#### CONSIGNES À SUIVRE:
Recopiez les lignes ci-dessous en substituant « Determine the position of » à « Identify the location of » dans l'ensemble des données, sans rien modifier d'autre.
───── DONNÉES EXTRAITES
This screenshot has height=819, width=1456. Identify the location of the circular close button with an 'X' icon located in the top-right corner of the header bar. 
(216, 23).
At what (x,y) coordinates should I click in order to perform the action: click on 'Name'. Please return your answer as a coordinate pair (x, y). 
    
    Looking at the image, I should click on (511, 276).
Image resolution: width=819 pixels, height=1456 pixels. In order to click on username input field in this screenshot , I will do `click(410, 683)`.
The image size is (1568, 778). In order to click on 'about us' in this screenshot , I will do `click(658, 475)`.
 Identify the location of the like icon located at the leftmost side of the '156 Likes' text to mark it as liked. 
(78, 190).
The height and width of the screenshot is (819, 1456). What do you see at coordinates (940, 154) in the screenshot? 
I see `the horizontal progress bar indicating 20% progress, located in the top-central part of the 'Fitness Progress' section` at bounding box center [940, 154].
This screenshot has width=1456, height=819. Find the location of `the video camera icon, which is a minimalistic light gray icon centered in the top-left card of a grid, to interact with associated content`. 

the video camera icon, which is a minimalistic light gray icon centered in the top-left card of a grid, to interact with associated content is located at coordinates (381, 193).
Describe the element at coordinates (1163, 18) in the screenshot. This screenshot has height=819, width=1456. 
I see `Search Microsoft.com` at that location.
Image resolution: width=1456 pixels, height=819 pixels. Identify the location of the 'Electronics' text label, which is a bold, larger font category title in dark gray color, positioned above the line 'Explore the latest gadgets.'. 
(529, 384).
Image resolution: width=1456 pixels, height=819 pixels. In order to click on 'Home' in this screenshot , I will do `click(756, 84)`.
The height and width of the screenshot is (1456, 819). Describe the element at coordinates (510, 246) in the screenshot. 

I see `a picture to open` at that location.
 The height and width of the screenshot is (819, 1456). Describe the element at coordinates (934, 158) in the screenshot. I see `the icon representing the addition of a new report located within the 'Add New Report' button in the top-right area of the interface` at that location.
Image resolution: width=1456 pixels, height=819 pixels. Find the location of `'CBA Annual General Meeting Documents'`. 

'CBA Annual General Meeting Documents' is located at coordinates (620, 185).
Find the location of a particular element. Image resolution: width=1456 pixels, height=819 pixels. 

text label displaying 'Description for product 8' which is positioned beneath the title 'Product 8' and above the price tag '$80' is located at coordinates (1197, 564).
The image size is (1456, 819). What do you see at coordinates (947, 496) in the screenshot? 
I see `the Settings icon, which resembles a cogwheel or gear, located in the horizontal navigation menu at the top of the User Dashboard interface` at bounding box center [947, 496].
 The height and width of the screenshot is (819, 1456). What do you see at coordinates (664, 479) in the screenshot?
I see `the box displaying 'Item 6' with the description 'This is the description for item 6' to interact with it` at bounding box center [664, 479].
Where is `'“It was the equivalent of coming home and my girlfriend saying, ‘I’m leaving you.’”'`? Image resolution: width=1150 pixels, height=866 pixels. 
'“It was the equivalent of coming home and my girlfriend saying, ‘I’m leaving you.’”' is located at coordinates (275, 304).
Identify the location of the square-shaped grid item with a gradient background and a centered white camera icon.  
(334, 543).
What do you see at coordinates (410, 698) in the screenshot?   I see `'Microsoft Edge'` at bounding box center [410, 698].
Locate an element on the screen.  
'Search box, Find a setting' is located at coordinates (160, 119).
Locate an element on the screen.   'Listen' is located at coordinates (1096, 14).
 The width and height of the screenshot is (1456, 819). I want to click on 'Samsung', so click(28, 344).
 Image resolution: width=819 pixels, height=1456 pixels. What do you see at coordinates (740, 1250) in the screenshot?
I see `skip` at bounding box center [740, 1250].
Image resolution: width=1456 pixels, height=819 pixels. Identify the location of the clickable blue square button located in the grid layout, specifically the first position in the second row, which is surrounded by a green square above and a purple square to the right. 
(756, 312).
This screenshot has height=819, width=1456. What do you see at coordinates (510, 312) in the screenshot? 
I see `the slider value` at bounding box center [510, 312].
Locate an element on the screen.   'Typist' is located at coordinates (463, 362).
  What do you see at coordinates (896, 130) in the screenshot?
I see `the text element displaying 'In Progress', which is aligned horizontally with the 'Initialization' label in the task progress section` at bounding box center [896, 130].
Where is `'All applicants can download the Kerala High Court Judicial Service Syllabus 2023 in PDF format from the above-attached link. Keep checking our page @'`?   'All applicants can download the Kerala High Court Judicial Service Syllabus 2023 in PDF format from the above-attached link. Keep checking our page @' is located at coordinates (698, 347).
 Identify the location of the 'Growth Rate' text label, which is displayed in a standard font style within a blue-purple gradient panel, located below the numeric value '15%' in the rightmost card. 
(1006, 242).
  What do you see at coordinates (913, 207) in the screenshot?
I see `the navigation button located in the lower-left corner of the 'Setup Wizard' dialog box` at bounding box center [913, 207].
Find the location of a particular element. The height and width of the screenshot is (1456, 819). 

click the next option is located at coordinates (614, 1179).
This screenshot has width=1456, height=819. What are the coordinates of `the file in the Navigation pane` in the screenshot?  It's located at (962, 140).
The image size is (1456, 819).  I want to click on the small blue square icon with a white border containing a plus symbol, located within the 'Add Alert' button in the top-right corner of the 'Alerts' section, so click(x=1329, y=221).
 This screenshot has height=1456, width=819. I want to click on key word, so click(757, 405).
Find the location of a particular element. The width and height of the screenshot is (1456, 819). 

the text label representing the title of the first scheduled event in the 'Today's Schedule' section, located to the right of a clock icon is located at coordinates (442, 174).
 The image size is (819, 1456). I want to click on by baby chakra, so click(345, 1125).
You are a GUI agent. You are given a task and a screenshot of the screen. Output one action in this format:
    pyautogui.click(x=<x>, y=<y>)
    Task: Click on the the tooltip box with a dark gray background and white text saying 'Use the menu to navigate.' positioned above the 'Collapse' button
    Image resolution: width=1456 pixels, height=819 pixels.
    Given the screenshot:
──────────
#### RÉSULTAT ATTENDU:
This screenshot has height=819, width=1456. Determine the position of the circular close button with an 'X' icon located in the top-right corner of the header bar. 
(216, 23).
At what (x,y) coordinates should I click in order to perform the action: click on 'Name'. Please return your answer as a coordinate pair (x, y). 
    
    Looking at the image, I should click on (511, 276).
Image resolution: width=819 pixels, height=1456 pixels. In order to click on username input field in this screenshot , I will do `click(410, 683)`.
The image size is (1568, 778). In order to click on 'about us' in this screenshot , I will do `click(658, 475)`.
 Determine the position of the like icon located at the leftmost side of the '156 Likes' text to mark it as liked. 
(78, 190).
The height and width of the screenshot is (819, 1456). What do you see at coordinates (940, 154) in the screenshot? 
I see `the horizontal progress bar indicating 20% progress, located in the top-central part of the 'Fitness Progress' section` at bounding box center [940, 154].
This screenshot has width=1456, height=819. Find the location of `the video camera icon, which is a minimalistic light gray icon centered in the top-left card of a grid, to interact with associated content`. 

the video camera icon, which is a minimalistic light gray icon centered in the top-left card of a grid, to interact with associated content is located at coordinates (381, 193).
Describe the element at coordinates (1163, 18) in the screenshot. This screenshot has height=819, width=1456. 
I see `Search Microsoft.com` at that location.
Image resolution: width=1456 pixels, height=819 pixels. Determine the position of the 'Electronics' text label, which is a bold, larger font category title in dark gray color, positioned above the line 'Explore the latest gadgets.'. 
(529, 384).
Image resolution: width=1456 pixels, height=819 pixels. In order to click on 'Home' in this screenshot , I will do `click(756, 84)`.
The height and width of the screenshot is (1456, 819). Describe the element at coordinates (510, 246) in the screenshot. 

I see `a picture to open` at that location.
 The height and width of the screenshot is (819, 1456). Describe the element at coordinates (934, 158) in the screenshot. I see `the icon representing the addition of a new report located within the 'Add New Report' button in the top-right area of the interface` at that location.
Image resolution: width=1456 pixels, height=819 pixels. Find the location of `'CBA Annual General Meeting Documents'`. 

'CBA Annual General Meeting Documents' is located at coordinates (620, 185).
Find the location of a particular element. Image resolution: width=1456 pixels, height=819 pixels. 

text label displaying 'Description for product 8' which is positioned beneath the title 'Product 8' and above the price tag '$80' is located at coordinates (1197, 564).
The image size is (1456, 819). What do you see at coordinates (947, 496) in the screenshot? 
I see `the Settings icon, which resembles a cogwheel or gear, located in the horizontal navigation menu at the top of the User Dashboard interface` at bounding box center [947, 496].
 The height and width of the screenshot is (819, 1456). What do you see at coordinates (664, 479) in the screenshot?
I see `the box displaying 'Item 6' with the description 'This is the description for item 6' to interact with it` at bounding box center [664, 479].
Where is `'“It was the equivalent of coming home and my girlfriend saying, ‘I’m leaving you.’”'`? Image resolution: width=1150 pixels, height=866 pixels. 
'“It was the equivalent of coming home and my girlfriend saying, ‘I’m leaving you.’”' is located at coordinates (275, 304).
Determine the position of the square-shaped grid item with a gradient background and a centered white camera icon.  
(334, 543).
What do you see at coordinates (410, 698) in the screenshot?   I see `'Microsoft Edge'` at bounding box center [410, 698].
Locate an element on the screen.  
'Search box, Find a setting' is located at coordinates (160, 119).
Locate an element on the screen.   'Listen' is located at coordinates (1096, 14).
 The width and height of the screenshot is (1456, 819). I want to click on 'Samsung', so click(28, 344).
 Image resolution: width=819 pixels, height=1456 pixels. What do you see at coordinates (740, 1250) in the screenshot?
I see `skip` at bounding box center [740, 1250].
Image resolution: width=1456 pixels, height=819 pixels. Determine the position of the clickable blue square button located in the grid layout, specifically the first position in the second row, which is surrounded by a green square above and a purple square to the right. 
(756, 312).
This screenshot has height=819, width=1456. What do you see at coordinates (510, 312) in the screenshot? 
I see `the slider value` at bounding box center [510, 312].
Locate an element on the screen.   'Typist' is located at coordinates (463, 362).
  What do you see at coordinates (896, 130) in the screenshot?
I see `the text element displaying 'In Progress', which is aligned horizontally with the 'Initialization' label in the task progress section` at bounding box center [896, 130].
Where is `'All applicants can download the Kerala High Court Judicial Service Syllabus 2023 in PDF format from the above-attached link. Keep checking our page @'`?   'All applicants can download the Kerala High Court Judicial Service Syllabus 2023 in PDF format from the above-attached link. Keep checking our page @' is located at coordinates (698, 347).
 Determine the position of the 'Growth Rate' text label, which is displayed in a standard font style within a blue-purple gradient panel, located below the numeric value '15%' in the rightmost card. 
(1006, 242).
  What do you see at coordinates (913, 207) in the screenshot?
I see `the navigation button located in the lower-left corner of the 'Setup Wizard' dialog box` at bounding box center [913, 207].
Find the location of a particular element. The height and width of the screenshot is (1456, 819). 

click the next option is located at coordinates (614, 1179).
This screenshot has width=1456, height=819. What are the coordinates of `the file in the Navigation pane` in the screenshot?  It's located at (962, 140).
The image size is (1456, 819).  I want to click on the small blue square icon with a white border containing a plus symbol, located within the 'Add Alert' button in the top-right corner of the 'Alerts' section, so click(x=1329, y=221).
 This screenshot has height=1456, width=819. I want to click on key word, so click(757, 405).
Find the location of a particular element. The width and height of the screenshot is (1456, 819). 

the text label representing the title of the first scheduled event in the 'Today's Schedule' section, located to the right of a clock icon is located at coordinates (442, 174).
 The image size is (819, 1456). I want to click on by baby chakra, so click(345, 1125).
You are a GUI agent. You are given a task and a screenshot of the screen. Output one action in this format:
    pyautogui.click(x=<x>, y=<y>)
    Task: Click on the the tooltip box with a dark gray background and white text saying 'Use the menu to navigate.' positioned above the 'Collapse' button
    Image resolution: width=1456 pixels, height=819 pixels.
    Given the screenshot:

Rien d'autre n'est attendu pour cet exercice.